5 questions with Justin James of Cloud Development Resources
This week, we asked 5 questions of Justin James, senior VP of Solution Design and Architecture at Cloud Development Resources of Nashville, Tenn. James is based in Lexington, S.C.
We wanted to know about his job and what it takes to lead developers for a living.
1. Why did you get into your field?
James: My father was a software developer and owned his own businesses since long before I was born. I grew up surrounded by engineers, and the first time I sat down at a computer, I was five years old, and that was in the early ‘80s. So, I had a lot of exposure to computers in an era when few people did. They were too expensive for many people to have one at home, and movies and TVs were still making them seem mysterious and interesting. I took formal programming courses in high school, and it all went forward from there.
2. What energizes you about your current role?
James: I get to grow a great team of software architects, and I love working with people. I really enjoy getting to pass on my knowledge and experience, especially when I have a chance to mentor someone relatively junior and coach them through things that are not just technical challenges, but things like how to work with a team or communicate with a client.
3. What makes your job difficult?
James: Miscommunications and misaligned expectations are usually the root cause of my challenges. Sometimes it is someone in our organization who failed to raise a risk so it can be mitigated. Often, a client just doesn’t have their act together, and we find ourselves dependent on something that won’t happen on time or won’t happen right. Something I need to remind myself often – and the people on my team – is that if our clients were perfect, they wouldn’t need our help. We’re here to help them get better, so we can’t expect them to just nail everything 100%.
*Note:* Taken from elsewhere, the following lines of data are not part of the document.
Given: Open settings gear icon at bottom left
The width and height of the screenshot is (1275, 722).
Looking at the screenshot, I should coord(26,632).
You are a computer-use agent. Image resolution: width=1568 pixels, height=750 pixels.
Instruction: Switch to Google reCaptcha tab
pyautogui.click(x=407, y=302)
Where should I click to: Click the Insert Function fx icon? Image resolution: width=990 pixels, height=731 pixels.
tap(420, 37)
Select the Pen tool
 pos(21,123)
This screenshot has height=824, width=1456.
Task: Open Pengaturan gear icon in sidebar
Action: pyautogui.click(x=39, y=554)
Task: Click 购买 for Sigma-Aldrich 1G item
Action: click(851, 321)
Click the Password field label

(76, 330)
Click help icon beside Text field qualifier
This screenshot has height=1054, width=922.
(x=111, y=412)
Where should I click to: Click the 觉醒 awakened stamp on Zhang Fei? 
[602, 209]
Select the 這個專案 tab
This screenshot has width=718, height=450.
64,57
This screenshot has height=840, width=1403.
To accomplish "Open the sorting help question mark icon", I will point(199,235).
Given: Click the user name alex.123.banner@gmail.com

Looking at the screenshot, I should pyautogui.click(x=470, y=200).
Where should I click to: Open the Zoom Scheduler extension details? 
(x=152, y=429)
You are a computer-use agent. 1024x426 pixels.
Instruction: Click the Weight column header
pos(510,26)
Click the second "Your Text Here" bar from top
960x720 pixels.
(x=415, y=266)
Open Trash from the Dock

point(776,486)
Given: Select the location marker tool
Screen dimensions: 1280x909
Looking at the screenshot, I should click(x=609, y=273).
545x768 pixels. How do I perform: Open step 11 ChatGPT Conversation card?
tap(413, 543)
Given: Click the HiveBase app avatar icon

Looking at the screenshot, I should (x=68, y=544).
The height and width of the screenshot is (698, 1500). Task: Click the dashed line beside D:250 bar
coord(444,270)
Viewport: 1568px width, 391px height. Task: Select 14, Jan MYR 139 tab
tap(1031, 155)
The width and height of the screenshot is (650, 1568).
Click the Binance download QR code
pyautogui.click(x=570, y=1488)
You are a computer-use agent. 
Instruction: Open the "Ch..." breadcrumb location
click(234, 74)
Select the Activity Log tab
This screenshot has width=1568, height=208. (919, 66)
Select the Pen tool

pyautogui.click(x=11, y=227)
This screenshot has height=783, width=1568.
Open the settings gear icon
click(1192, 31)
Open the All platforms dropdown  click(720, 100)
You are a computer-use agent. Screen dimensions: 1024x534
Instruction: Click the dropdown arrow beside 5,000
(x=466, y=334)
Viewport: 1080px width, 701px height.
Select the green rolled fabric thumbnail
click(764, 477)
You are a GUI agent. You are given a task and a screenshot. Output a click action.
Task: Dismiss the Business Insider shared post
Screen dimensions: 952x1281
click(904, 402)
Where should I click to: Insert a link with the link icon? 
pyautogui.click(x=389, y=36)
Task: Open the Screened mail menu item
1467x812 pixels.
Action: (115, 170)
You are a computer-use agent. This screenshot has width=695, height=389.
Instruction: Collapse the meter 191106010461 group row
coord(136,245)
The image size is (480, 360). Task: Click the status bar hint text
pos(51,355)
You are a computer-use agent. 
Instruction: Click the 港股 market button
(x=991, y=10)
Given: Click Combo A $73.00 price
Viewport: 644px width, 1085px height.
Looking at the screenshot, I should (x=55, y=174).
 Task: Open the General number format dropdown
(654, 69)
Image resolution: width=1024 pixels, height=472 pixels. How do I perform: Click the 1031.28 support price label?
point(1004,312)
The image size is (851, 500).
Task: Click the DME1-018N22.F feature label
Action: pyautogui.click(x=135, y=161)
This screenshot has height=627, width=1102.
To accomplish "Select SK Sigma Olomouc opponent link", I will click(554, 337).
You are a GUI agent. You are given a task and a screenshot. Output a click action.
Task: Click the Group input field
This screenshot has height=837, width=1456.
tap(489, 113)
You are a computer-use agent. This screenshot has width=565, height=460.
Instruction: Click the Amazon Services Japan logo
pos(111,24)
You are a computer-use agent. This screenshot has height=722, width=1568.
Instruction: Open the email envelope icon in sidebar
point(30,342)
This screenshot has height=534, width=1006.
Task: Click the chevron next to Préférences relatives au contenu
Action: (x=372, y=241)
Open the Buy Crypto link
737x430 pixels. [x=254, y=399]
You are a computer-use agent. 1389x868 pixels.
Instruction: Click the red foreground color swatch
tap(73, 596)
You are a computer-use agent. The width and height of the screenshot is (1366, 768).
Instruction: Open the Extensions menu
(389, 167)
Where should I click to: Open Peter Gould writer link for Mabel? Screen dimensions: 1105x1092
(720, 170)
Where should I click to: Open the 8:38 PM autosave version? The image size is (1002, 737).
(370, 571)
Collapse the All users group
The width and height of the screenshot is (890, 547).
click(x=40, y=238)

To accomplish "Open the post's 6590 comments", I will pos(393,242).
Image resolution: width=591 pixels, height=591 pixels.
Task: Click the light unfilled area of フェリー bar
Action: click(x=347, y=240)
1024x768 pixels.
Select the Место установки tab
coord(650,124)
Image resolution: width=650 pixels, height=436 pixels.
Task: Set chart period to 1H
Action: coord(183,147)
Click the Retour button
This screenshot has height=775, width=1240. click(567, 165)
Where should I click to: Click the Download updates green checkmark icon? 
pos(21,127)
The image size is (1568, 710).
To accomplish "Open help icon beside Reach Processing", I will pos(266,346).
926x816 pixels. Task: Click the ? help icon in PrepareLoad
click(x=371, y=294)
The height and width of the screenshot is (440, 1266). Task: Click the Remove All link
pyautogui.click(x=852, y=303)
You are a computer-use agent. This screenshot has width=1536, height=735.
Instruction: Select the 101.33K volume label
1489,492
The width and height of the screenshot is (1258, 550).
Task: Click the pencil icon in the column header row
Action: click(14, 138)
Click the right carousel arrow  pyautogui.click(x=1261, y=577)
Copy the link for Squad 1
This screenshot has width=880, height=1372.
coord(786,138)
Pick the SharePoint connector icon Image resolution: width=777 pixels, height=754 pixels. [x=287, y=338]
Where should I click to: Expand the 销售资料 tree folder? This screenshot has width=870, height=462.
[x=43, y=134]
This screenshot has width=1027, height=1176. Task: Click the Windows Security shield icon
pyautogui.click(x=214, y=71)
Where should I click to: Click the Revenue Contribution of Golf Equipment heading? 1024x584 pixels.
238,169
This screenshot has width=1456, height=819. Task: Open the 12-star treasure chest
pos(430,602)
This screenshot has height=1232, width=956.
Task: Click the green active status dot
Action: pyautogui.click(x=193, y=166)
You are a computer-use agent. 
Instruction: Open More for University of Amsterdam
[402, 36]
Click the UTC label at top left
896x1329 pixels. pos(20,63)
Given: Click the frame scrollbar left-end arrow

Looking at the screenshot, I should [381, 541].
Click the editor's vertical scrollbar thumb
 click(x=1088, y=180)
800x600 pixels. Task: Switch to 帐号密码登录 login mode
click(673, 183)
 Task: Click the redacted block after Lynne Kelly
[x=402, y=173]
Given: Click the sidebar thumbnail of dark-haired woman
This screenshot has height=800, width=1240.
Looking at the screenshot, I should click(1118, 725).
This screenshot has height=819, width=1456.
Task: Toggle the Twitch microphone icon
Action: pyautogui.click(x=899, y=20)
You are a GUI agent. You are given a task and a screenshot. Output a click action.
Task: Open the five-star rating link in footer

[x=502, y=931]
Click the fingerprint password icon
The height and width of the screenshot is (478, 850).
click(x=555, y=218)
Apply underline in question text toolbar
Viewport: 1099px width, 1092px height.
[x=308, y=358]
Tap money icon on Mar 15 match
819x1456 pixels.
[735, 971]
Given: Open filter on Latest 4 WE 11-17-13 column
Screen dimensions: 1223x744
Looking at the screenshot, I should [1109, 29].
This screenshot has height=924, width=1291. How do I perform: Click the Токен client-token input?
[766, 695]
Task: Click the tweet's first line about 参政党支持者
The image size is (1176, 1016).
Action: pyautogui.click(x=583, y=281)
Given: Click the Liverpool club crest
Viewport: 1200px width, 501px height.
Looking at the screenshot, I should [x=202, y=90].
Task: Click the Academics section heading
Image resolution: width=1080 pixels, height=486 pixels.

4. What books have you read lately to keep yourself current?
James: I hate to admit this, but I literally haven’t read a word other than work emails, chats, etc. since May. The last book related to work that I read was more than a year ago, “How and Why Large Companies Make Product Selections: You Know How to Sell, Now Learn How Companies Buy” by Brian Burns (the guy on LinkedIn who is always walking around his neighborhood in a Nike shirt). Total genius, but having been 50% of the way through one of his other books for almost a year, you really just need that one book by him to get his point. Most business books are absolute trash, filled with fake conversations and pointless anecdotes to fluff them up. Anything by Steve McConnell is pure gold for a software leader, and should be treated like it was handed down on stone tablets.
5. What should people know about managing software development teams?
James: I think you, the people you lead, and your organization all deserve for you to put your best foot forward and become a great manager, rather than to dabble in it. The hardest thing to learn is to be decisive about letting people go. It’s much easier on any given day to tolerate a bad employee rather than go through the pain of a performance improvement plan and then termination if needed. But if you add the total pain up, not just for you, but for the rest of the team too, never mind the organization, your customers, your users, etc., it is far better to let someone go if they aren’t working out. The first time I let someone go, I broke down into tears in the middle of it because I knew how badly I was hurting him and how ultimately his termination was my fault for making a bad hire in the first place. I learned to do a better job hiring, and now I very, very rarely need to let people go as a result. I have to treat every hire with ultimate seriousness, their life, the lives of their family, are resting in my hands, and if I botch that out of inexperience, hubris or pride, everyone is going to suffer. Not enough managers treat hiring with the respect it deserves.